*WHAT YOU NEED TO DO*
Retype exactly the lines from the one containing "Viewport: 1017px width, 594px height." through the last line of the records below, including both, and leave out any pictures.

(Screenshot grounding data)
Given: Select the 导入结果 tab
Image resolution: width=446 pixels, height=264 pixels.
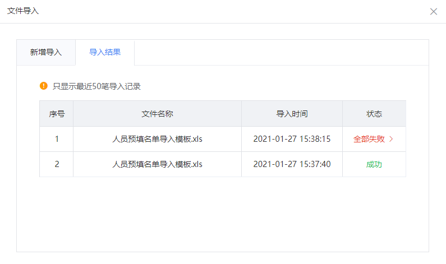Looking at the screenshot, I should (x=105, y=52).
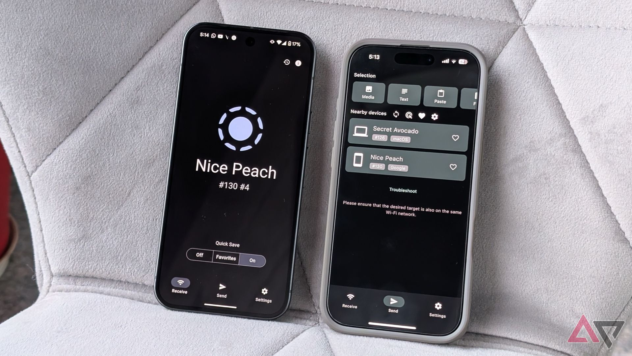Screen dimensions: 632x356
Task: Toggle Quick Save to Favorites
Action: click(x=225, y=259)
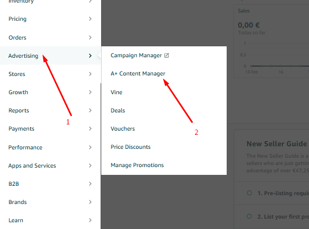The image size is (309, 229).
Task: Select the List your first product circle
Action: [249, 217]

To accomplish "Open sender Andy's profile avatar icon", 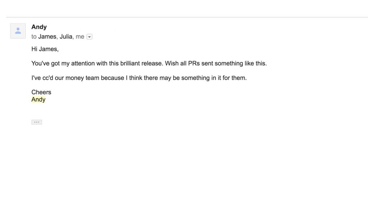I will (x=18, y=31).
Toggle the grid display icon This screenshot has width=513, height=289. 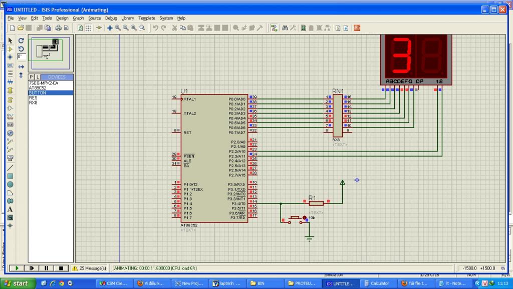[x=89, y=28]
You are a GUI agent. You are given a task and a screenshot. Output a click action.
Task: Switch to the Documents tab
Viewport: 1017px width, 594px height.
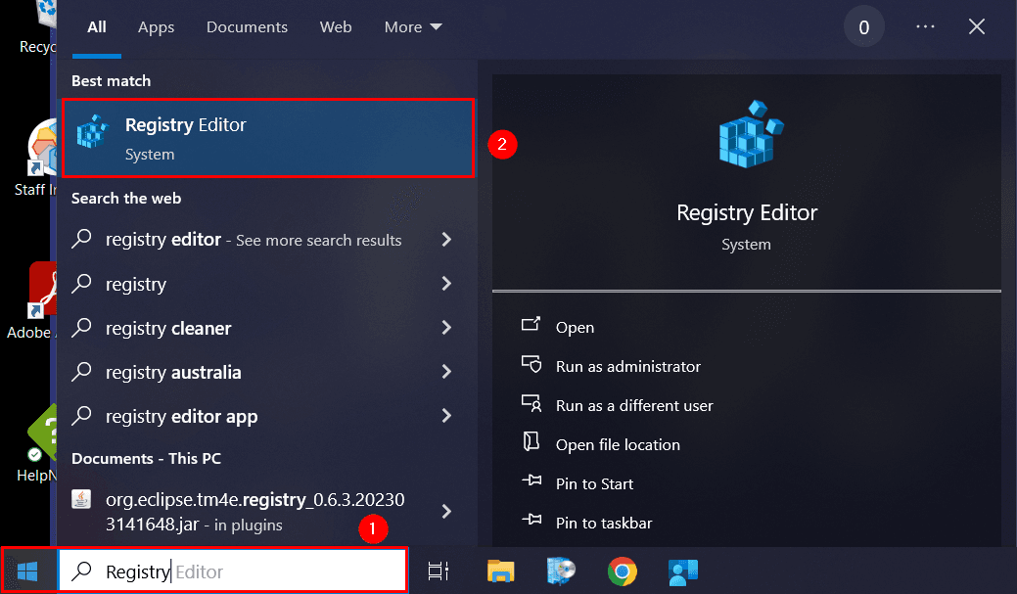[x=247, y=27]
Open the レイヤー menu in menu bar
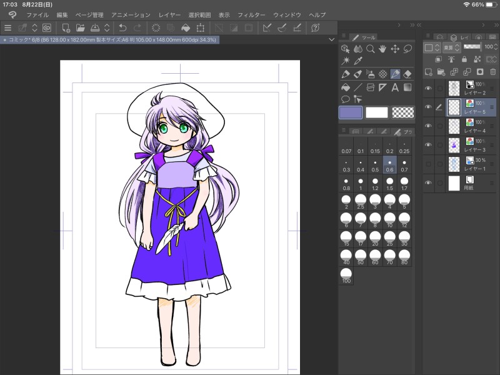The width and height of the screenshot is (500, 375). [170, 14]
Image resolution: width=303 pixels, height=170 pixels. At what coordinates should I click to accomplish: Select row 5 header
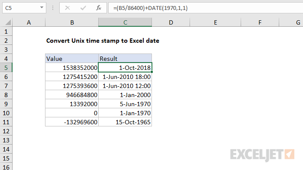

*ANSWER AREA*
Viewport: 1017px width, 594px height.
[x=247, y=27]
Open the レイヤー menu in menu bar
The width and height of the screenshot is (500, 375). [170, 14]
Image resolution: width=303 pixels, height=170 pixels. At what coordinates should I click to accomplish: Select row 5 header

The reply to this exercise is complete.